Mixed US Production Figures See Muted US Dollar Gains
The latest set of US industrial and manufacturing production figures proved rather mixed in nature, limiting the potential for US Dollar gains. However, as manufacturing output offered surprise growth and November’s industrial production figures saw an upward revision USD exchange rates held onto a positive footing. While some doubts over the underlying strength of the world’s largest economy remain this was not enough to weigh on the US Dollar for the time being.
As long as market risk appetite fails to pick up today, though, USD exchange rates could continue to push higher.

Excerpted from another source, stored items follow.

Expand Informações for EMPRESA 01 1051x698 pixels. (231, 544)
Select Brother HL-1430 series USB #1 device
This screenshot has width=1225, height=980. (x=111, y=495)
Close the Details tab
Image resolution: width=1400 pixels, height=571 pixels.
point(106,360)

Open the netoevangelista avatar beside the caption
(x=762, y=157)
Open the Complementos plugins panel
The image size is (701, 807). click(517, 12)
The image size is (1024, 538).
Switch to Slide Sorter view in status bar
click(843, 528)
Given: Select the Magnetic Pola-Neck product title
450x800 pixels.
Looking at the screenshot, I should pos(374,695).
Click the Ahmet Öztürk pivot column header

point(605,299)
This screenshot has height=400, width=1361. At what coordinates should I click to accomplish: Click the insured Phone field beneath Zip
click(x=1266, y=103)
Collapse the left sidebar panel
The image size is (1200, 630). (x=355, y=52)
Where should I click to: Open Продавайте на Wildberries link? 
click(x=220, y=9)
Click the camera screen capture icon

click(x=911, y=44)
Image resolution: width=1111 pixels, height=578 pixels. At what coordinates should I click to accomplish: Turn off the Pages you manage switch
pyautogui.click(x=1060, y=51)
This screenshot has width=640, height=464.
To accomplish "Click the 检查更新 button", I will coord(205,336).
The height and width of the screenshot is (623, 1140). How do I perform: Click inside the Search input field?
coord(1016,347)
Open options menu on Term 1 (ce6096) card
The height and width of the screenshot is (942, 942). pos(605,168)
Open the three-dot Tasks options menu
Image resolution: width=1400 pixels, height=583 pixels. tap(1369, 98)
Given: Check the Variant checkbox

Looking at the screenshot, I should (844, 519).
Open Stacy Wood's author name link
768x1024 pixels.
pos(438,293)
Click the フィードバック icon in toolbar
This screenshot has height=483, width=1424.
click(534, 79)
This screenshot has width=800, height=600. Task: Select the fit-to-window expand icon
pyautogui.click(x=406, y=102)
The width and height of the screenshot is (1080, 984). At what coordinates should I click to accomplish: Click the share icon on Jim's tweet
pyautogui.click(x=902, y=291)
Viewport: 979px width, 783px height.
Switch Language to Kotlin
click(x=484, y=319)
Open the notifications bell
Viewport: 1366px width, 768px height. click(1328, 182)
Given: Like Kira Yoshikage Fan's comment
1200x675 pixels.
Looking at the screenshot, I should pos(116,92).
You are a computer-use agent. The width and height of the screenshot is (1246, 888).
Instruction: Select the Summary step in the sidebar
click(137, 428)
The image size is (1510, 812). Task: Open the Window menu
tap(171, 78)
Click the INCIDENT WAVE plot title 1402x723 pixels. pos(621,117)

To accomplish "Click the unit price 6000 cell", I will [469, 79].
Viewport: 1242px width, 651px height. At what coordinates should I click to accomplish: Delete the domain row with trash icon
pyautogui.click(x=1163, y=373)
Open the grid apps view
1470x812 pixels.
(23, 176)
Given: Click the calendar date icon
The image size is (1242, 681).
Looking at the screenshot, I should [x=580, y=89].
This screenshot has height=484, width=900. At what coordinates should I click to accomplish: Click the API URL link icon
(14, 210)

BOC Meeting Anticipation Limits Canadian Dollar Appeal
Growing anticipation ahead of the upcoming Bank of Canada (BOC) interest rate decision kept the Canadian Dollar in a holding pattern. In the absence of any fresh domestic data CAD exchange rates struggled to find any particular traction on Friday, particularly in the face of a weaker market trade appetite. With oil prices seeing little movement there was nothing to offer the Canadian Dollar any boost.
Until fresh Canadian economic data sees realise the potential for CAD exchange rate gains looks limited.
Manufacturing Sector Weakness Weighs on New Zealand Dollar
As December’s manufacturing PMI slipped into a state of contraction, clocking in at 49.3, this left NZD exchange rates on a weaker footing. With the New Zealand economy continuing to show signs of slowing investors saw little reason to buy into the risk-sensitive New Zealand Dollar ahead of the weekend.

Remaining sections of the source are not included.